◆ Work to be completed ◆
Tally the lines in the records below that contain the string "Image" with matching case, and give only the number.

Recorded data
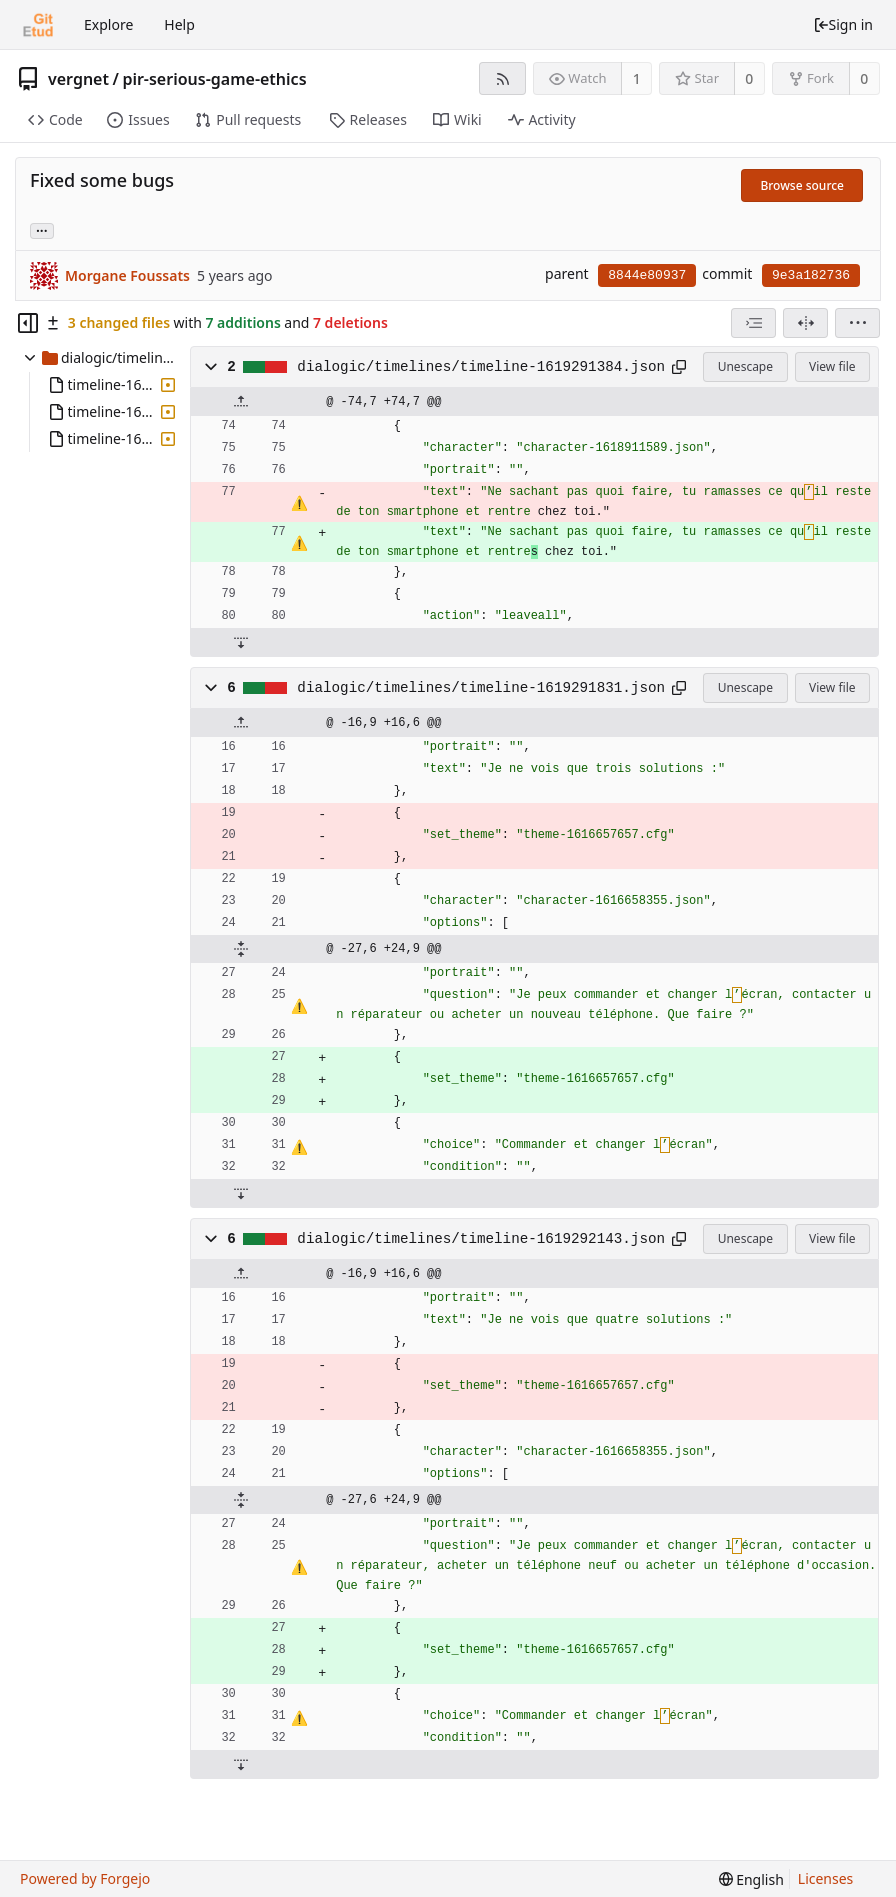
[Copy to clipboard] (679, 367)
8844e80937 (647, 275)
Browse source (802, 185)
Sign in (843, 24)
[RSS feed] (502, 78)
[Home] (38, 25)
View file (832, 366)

...

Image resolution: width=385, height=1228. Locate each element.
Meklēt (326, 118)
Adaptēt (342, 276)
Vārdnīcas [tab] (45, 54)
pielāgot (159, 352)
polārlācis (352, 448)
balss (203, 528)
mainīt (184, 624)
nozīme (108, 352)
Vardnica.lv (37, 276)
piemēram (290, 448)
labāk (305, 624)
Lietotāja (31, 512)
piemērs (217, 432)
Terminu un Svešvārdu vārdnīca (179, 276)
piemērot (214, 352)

◆ Result of this exercise ◆
1